Increased Natural Gas Production Lowers Emissions
April 25, 2013
For years, environmentalists have lambasted all carbon-based fuels, primarily crude oil and natural gas, as the source of the carbon dioxide emissions that are causing global warming. Despite their warnings, U.S. natural gas production has increased and, as a result, carbon dioxide emissions have fallen dramatically, says the Wall Street Journal.
- Carbon dioxide emissions from energy production has fallen 12 percent between 2005 and 2012, according to the U.S. Energy Department.
- Carbon dioxide emissions account for nearly 84 percent of greenhouse gas emissions, but the main product of natural gas based energy production, methane, only accounts for 8.8 percent of greenhouse gas emissions.
- Emissions are now at their lowest level since 1994, as natural gas emits half as much carbon dioxide as coal when used to make electricity.
The fall in carbon emissions is also due to a sluggish U.S. economy and increasing energy efficiency. But most of the decline is due to the transition of energy production from coal-fired electricity plants to natural gas powered plants.
- Natural gas plants now account for 30 percent of power produced in the United States, up 11 percent from 7 years ago.
- This trend may last only as long as natural gas stays more affordable than coal.
- As soon as natural gas prices rise, which they already are, plants will begin switching back to burning coal due to its plentiful supply and stable price.

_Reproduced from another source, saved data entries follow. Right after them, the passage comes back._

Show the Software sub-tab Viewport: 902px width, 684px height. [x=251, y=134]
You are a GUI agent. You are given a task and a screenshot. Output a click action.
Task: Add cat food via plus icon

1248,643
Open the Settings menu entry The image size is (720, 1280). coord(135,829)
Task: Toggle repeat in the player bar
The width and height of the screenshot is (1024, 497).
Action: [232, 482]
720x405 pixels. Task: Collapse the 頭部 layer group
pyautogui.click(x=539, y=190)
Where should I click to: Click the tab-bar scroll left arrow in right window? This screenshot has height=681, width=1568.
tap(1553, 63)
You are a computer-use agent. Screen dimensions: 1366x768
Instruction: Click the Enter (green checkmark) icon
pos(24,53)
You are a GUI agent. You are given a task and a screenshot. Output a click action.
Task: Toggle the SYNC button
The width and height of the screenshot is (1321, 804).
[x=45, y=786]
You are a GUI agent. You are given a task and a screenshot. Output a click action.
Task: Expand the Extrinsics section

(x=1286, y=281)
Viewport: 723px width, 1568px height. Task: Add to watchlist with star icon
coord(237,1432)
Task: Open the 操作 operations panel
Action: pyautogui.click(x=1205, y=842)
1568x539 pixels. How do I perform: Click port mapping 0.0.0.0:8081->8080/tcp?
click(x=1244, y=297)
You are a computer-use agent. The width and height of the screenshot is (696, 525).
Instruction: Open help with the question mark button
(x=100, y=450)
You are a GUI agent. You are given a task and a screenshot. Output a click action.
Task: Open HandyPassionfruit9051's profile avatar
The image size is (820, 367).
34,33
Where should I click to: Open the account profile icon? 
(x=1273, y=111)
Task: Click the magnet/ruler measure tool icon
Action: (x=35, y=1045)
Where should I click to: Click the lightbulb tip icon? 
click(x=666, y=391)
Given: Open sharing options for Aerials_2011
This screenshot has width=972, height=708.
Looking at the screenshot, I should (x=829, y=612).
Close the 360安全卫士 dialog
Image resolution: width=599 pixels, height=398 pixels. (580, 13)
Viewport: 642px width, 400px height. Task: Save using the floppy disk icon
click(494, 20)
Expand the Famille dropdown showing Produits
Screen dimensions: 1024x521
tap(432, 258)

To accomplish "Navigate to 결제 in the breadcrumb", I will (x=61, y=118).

In the future, the U.S. Energy Department expects emissions to rise slowly beginning in 2015 but will not reach 2005 levels by 2040. While the United States has reduced its greenhouse gas emissions, global levels have not decreased because Europe and many developing countries still rely on coal-fired electricity.
- The EU has said that European greenhouse emissions have fallen 17.5 percent since 1990, while U.S. emissions have risen 8 percent overall.
- However, the faster decline in U.S. emissions between 2005 and 2012 puts the United States on track to reach the Obama administration's goal of a 17 percent reduction in greenhouse gas emissions by 2020.
Opponents of natural gas production say that the reduced emissions statistics fail to account for the natural gas leaks that occur during production. Some companies are using technology to capture the natural gas leaks and some states require companies to implement the technology.